> **TASK STATEMENT**
Copy the material below word for word, every line from start to end.

> **RECORDS FOR THE TASK**
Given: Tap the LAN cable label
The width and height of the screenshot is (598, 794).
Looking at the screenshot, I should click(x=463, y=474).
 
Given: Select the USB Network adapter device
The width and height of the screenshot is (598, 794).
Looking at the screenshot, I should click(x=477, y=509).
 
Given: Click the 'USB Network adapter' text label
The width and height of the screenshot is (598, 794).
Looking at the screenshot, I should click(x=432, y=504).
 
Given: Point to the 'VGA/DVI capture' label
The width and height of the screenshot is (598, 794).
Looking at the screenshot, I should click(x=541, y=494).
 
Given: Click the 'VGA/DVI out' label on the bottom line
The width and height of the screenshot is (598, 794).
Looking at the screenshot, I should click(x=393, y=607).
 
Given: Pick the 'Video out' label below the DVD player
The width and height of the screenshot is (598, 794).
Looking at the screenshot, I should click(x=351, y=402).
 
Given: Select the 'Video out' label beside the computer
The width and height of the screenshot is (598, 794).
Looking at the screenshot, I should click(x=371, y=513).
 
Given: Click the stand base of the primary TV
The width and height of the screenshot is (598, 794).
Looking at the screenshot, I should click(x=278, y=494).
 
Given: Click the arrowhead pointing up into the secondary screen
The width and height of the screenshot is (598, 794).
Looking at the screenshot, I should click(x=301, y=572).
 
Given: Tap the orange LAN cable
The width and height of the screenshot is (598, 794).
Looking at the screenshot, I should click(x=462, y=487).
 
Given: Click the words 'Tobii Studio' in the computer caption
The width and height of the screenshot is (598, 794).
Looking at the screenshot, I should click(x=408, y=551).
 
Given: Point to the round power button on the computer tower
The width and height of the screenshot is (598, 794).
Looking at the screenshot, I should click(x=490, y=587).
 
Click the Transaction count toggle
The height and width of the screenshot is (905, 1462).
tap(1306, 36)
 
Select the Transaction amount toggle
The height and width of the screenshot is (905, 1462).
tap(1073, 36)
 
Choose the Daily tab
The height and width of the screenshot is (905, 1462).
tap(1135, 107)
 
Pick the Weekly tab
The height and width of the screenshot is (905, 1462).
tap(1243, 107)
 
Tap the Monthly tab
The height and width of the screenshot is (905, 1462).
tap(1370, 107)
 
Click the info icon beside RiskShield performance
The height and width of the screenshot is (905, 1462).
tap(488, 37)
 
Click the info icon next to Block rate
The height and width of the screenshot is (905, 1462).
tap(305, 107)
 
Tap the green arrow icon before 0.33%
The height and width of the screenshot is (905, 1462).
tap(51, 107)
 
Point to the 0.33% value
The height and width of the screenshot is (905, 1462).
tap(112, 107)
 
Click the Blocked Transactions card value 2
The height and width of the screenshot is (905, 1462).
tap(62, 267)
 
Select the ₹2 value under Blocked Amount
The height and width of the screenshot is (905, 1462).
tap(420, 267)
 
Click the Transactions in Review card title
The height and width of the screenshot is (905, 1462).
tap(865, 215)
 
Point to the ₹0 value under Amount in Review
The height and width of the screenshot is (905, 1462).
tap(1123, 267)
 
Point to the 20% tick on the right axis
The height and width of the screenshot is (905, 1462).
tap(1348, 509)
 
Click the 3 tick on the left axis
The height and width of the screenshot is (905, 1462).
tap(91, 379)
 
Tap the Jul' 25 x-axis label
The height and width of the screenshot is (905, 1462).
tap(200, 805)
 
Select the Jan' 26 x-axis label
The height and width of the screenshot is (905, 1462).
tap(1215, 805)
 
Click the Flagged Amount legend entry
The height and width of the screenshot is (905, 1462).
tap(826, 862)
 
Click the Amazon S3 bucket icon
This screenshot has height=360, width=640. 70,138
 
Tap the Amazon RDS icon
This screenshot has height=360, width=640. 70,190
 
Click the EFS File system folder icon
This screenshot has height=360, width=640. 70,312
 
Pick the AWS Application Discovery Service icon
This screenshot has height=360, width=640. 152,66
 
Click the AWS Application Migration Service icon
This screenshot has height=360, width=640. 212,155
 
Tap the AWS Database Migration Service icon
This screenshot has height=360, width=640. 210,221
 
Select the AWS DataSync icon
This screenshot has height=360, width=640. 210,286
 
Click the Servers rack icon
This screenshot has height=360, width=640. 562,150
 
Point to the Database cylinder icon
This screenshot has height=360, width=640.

> **EXERCISE SOLUTION**
Given: Tap the LAN cable label
The width and height of the screenshot is (598, 794).
Looking at the screenshot, I should click(x=463, y=474).
 
Given: Select the USB Network adapter device
The width and height of the screenshot is (598, 794).
Looking at the screenshot, I should click(x=477, y=509).
 
Given: Click the 'USB Network adapter' text label
The width and height of the screenshot is (598, 794).
Looking at the screenshot, I should click(x=432, y=504).
 
Given: Point to the 'VGA/DVI capture' label
The width and height of the screenshot is (598, 794).
Looking at the screenshot, I should click(x=541, y=494).
 
Given: Click the 'VGA/DVI out' label on the bottom line
The width and height of the screenshot is (598, 794).
Looking at the screenshot, I should click(x=393, y=607).
 
Given: Pick the 'Video out' label below the DVD player
The width and height of the screenshot is (598, 794).
Looking at the screenshot, I should click(x=351, y=402).
 
Given: Select the 'Video out' label beside the computer
The width and height of the screenshot is (598, 794).
Looking at the screenshot, I should click(x=371, y=513).
 
Given: Click the stand base of the primary TV
The width and height of the screenshot is (598, 794).
Looking at the screenshot, I should click(x=278, y=494).
 
Given: Click the arrowhead pointing up into the secondary screen
The width and height of the screenshot is (598, 794).
Looking at the screenshot, I should click(x=301, y=572).
 
Given: Tap the orange LAN cable
The width and height of the screenshot is (598, 794).
Looking at the screenshot, I should click(x=462, y=487).
 
Given: Click the words 'Tobii Studio' in the computer caption
The width and height of the screenshot is (598, 794).
Looking at the screenshot, I should click(x=408, y=551).
 
Given: Point to the round power button on the computer tower
The width and height of the screenshot is (598, 794).
Looking at the screenshot, I should click(x=490, y=587).
 
Click the Transaction count toggle
The height and width of the screenshot is (905, 1462).
tap(1306, 36)
 
Select the Transaction amount toggle
The height and width of the screenshot is (905, 1462).
tap(1073, 36)
 
Choose the Daily tab
The height and width of the screenshot is (905, 1462).
tap(1135, 107)
 
Pick the Weekly tab
The height and width of the screenshot is (905, 1462).
tap(1243, 107)
 
Tap the Monthly tab
The height and width of the screenshot is (905, 1462).
tap(1370, 107)
 
Click the info icon beside RiskShield performance
The height and width of the screenshot is (905, 1462).
tap(488, 37)
 
Click the info icon next to Block rate
The height and width of the screenshot is (905, 1462).
tap(305, 107)
 
Tap the green arrow icon before 0.33%
The height and width of the screenshot is (905, 1462).
tap(51, 107)
 
Point to the 0.33% value
The height and width of the screenshot is (905, 1462).
tap(112, 107)
 
Click the Blocked Transactions card value 2
The height and width of the screenshot is (905, 1462).
tap(62, 267)
 
Select the ₹2 value under Blocked Amount
The height and width of the screenshot is (905, 1462).
tap(420, 267)
 
Click the Transactions in Review card title
The height and width of the screenshot is (905, 1462).
tap(865, 215)
 
Point to the ₹0 value under Amount in Review
The height and width of the screenshot is (905, 1462).
tap(1123, 267)
 
Point to the 20% tick on the right axis
The height and width of the screenshot is (905, 1462).
tap(1348, 509)
 
Click the 3 tick on the left axis
The height and width of the screenshot is (905, 1462).
tap(91, 379)
 
Tap the Jul' 25 x-axis label
The height and width of the screenshot is (905, 1462).
tap(200, 805)
 
Select the Jan' 26 x-axis label
The height and width of the screenshot is (905, 1462).
tap(1215, 805)
 
Click the Flagged Amount legend entry
The height and width of the screenshot is (905, 1462).
tap(826, 862)
 
Click the Amazon S3 bucket icon
This screenshot has height=360, width=640. 70,138
 
Tap the Amazon RDS icon
This screenshot has height=360, width=640. 70,190
 
Click the EFS File system folder icon
This screenshot has height=360, width=640. 70,312
 
Pick the AWS Application Discovery Service icon
This screenshot has height=360, width=640. 152,66
 
Click the AWS Application Migration Service icon
This screenshot has height=360, width=640. 212,155
 
Tap the AWS Database Migration Service icon
This screenshot has height=360, width=640. 210,221
 
Select the AWS DataSync icon
This screenshot has height=360, width=640. 210,286
 
Click the Servers rack icon
This screenshot has height=360, width=640. 562,150
 
Point to the Database cylinder icon
This screenshot has height=360, width=640.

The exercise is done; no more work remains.